Circular linked list: a linked list in which a node’s next pointer points to an earlier node, so as to make a loop in the linked list.

Input: A -> B -> C -> D ->E ->F ->C

Output: C

Analysis:

(1) Use hash set to store the node and check the duplicate node.

public Node ChapterTwo08V1(Node listhead) {
// TODO Auto-generated constructor stub
HashSet<Node> nodeset = new HashSet<Node>();
while(!nodeset.contains(listhead)){
if(listhead.next == null){
return null;
}
nodeset.add(listhead);
listhead = listhead.next;
}
return listhead;
}

(2) The book stress a tricky solution. Use faster mover and slow mover, check the node collision point to find out the loop beginner. Assume the length that before the loop is k steps. The length of the loop is LOOPLEN steps. Of course, before processing the loop beginning point, we need to check whether there is loop.

i. First set two movers at the beginner. One fast mover moves two steps per time and slow mover moves one step per time.

ii. When the slow mover reaches the beginning of loop, the fast mover stretch into the loop k steps. The distance between slow mover and fast mover is LOOPLEN – k.

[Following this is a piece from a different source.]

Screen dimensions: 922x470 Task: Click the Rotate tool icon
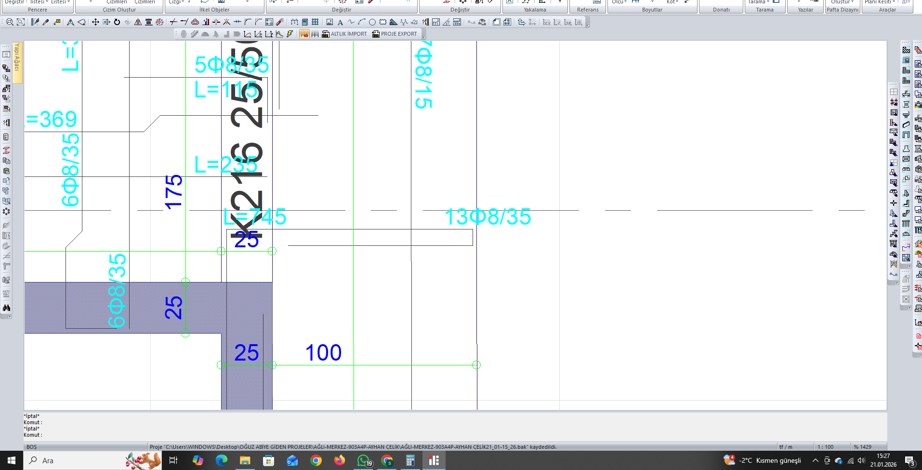[x=117, y=22]
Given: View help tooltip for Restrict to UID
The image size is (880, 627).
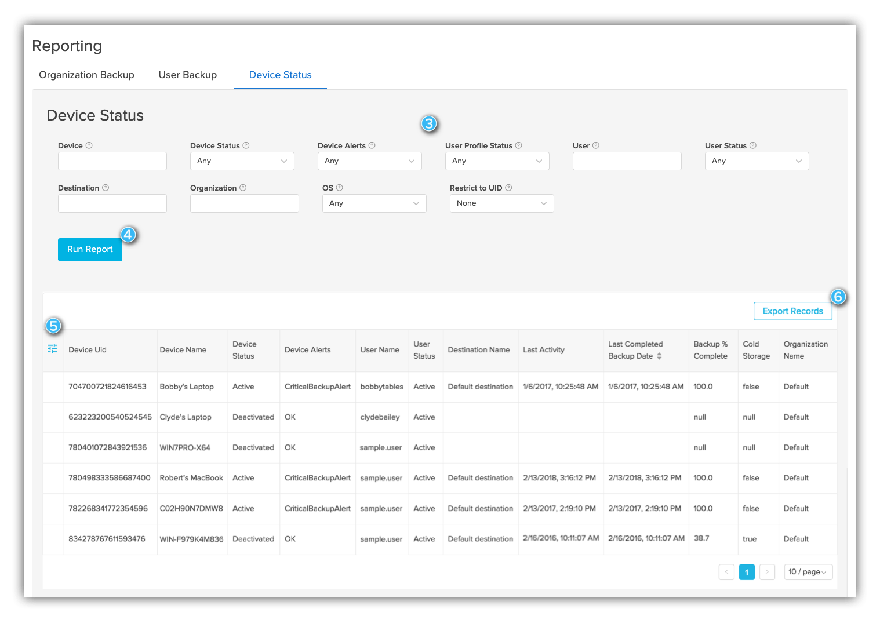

iii. Move them till they are colliding. Now the collision point is away from the loop beginner k steps.

iv. Now move slow mover to the beginner of the list. Move both slow mover and fast mover one step every time. When they collide again, the point is the loop beginner.

public Node ChapterTwo08V2(Node listhead) {
// TODO Auto-generated constructor stub
if(listhead == null) return null;
Node fastmover = listhead;
Node slowmover = listhead;

do{
if(fastmover.next == null || fastmover.next == null)
return null;    //no loop existed
fastmover = fastmover.next;
fastmover = fastmover.next;
slowmover = slowmover.next;
}while(fastmover != slowmover);

//now the two mover collide
slowmover = listhead;
while(slowmover == fastmover){
slowmover = slowmover.next;
fastmover = fastmover.next;
}
return fastmover;
}

What I got:

I know that in this question the book’s solution may not be very optimal. However, the book’s solution takes a deep analysis about the structure of the loop. Use the feature of loop and the runner technique to find out desired data. The thought need us to carefully think about. More practice is desired in this area.